Thermal optics are amazing. Using a part of the light spectrum that we can’t see, they can turn a pitch black night into virtual daytime, showing us a completely new level of detail. The downside: they cost an astronomical amount of money if you want to use them on your gun. The cheapest option available right now clocks in at $3,500, not a small sum for those who might just want to use that tech once or twice a year for hunting. Thankfully there have been a number of companies bringing consumer-grade thermal optics devices to the market. One of the more interesting is the $250 Seek Thermal camera, designed for smart phones . . .
The idea behind the Seek Thermal camera is pretty slick. Since most people already have a tiny computer with a great display in their pockets (a smart phone), all you really need is to find a way to get the thermal sensor attached to the phone and the rest can be accomplished using an app on the phone itself. The more expensive bits of the thermal camera are already a sunk cost (namely the phone), so the sensor is the only bit you really need to buy. That means the camera can be smaller, cheaper, and easier to produce.
Why, you ask, is a consumer grade thermal imaging sensor being reviewed on a firearms website? Hunting, my friend. As anyone who has spent some time in the woods with a rifle will tell you, those delicious furry critters have developed some pretty effective camouflage over the centuries. Finding a motionless whitetail standing in a field of tall autumn grass is like finding an original Luger with a $200 price tag — it happens, but not often and not very easily.
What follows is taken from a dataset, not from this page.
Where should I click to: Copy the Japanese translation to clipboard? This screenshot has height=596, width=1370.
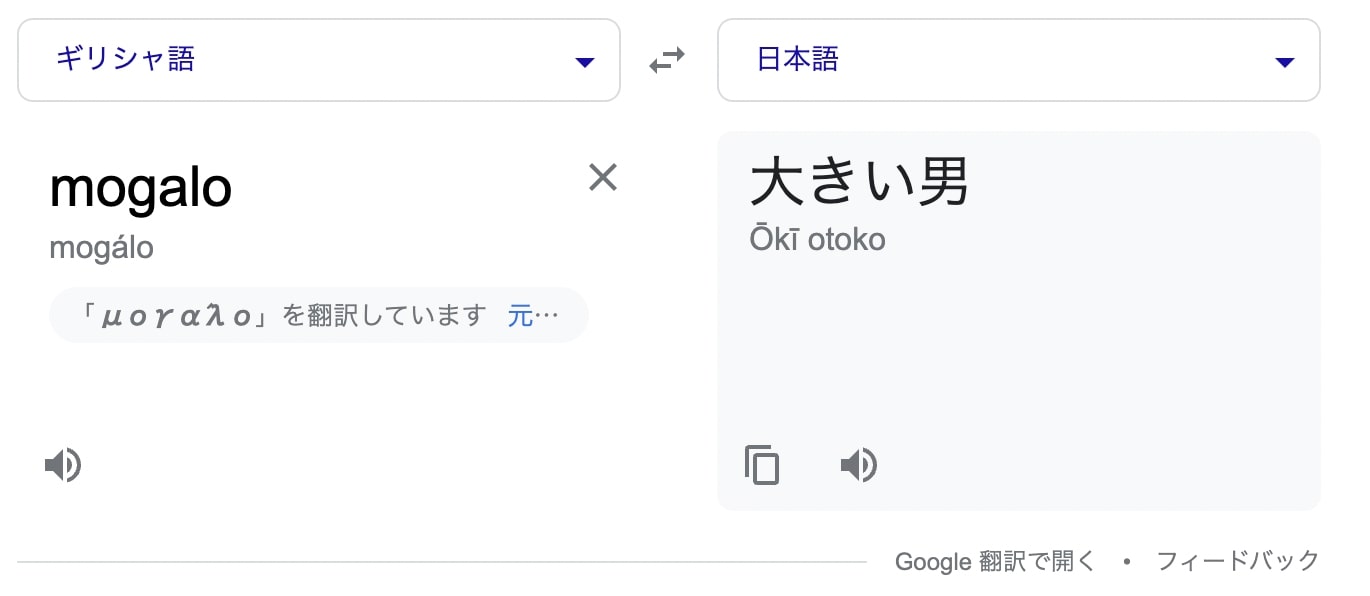click(x=761, y=465)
The one thing that these creatures haven’t been able to hide is their heat signature, and that’s something that a thermal imaging sensor can detect no matter if the sun is shining or not. Its a definite advantage to the hunter. If it works.
The Seek Thermal camera is designed to attach to the USB (or Apple’s equivalent) port in your smartphone. In theory, it should point forward and allow you to use your phone as a window on the thermal world. It does indeed function as designed, but there’s a problem.
USB ports aren’t symmetrical — devices only fit if you plug them in a certain way. For some phones this works fine, but for others (like the Nexus line) the plug is aligned ‘backwards’ and the camera becomes a $250 thermal selfie machine. To combat this, you can buy a small extension cord for about $1 that lets you swivel the camera independently of the phone.
The camera works with a free app you install on your phone that offers some cool functionality. You can set the color palette to use different gradients for visualizing the data (from a thermal-y rainbow to the more traditional white hot or black hot visuals). It even sports an option to have it measure the heat of a specific spot on the image or simply let you know the temperature of the hottest and coldest points. That’s handy for monitoring cooking temperatures, I suppose. You can also snap pictures directly from the app and even record video.
Using the camera with an Android phone is remarkably easy. As soon as you plug in the camera, the phone launches the relevant app. Navigating the app and getting it to do what you want is similarly simple, and everything is laid out in a logical manner. It seemed very well polished to me.
Let’s talk for a moment about the difference between “detection” and “identification.” When a thermal optic says it can “detect” something at up to 1,000 feet, what they are really saying is that “one single pixel will change color.” You will detect…something. But what exactly that something is will be impossible to determine. Seek Thermal says that their “identification” range for this camera is 150 feet. In other words, you can positively identify what that single pixel represents when you are 150 feet — or 50 yards — away from the object.
Even close up, the resolution on the camera isn’t the greatest. You can kinda see what’s going on, but identifying hard edges of shapes is difficult. The live video stream is grainy, and there are frequent pauses while the sensor re-calibrates. In short, it isn’t ideal — but it works.
Out in the field, the camera isn’t really suited for finding delicious furry critters. The temperature spread between the ground and the animal isn’t sufficient to make it stand out during the day, and the low identification distance means that your footsteps will scare off your prey before you get close enough at night. That is, if the giant glowing display in front of you hasn’t done the job already.
In the end, the Seek Thermal camera is a mixed bag. The price and ease of use mean that almost anyone can now pick one up and try it out without too big an investment, but the trade-off for that low price is low resolution and an inability to recognize objects at much of a distance. For tech nerds, the camera is amazing — the ability to watch your gun as it heats up and see which parts get hottest is really cool. But for hunting, the camera leaves a lot to be desired. You get what you pay for, and for some situations that might not be enough.
Specifications: Seek Thermal Camera for Smartphones
Ratings (Out of five stars):
Finish: * * * * *
Great packaging, excellent app, and a slick design.
Function: * *
Low resolution and only one direction available for the USB orientation leaves something to be desired.
Overall: * * *
For general farting around with thermal images, this is the tops. But if you want to actually use the camera to go hunting, you’re probably going to want to spend the money on a FLIR. Worth the money, but when an “okay” optic clocks in at $3,000 that might not be saying much.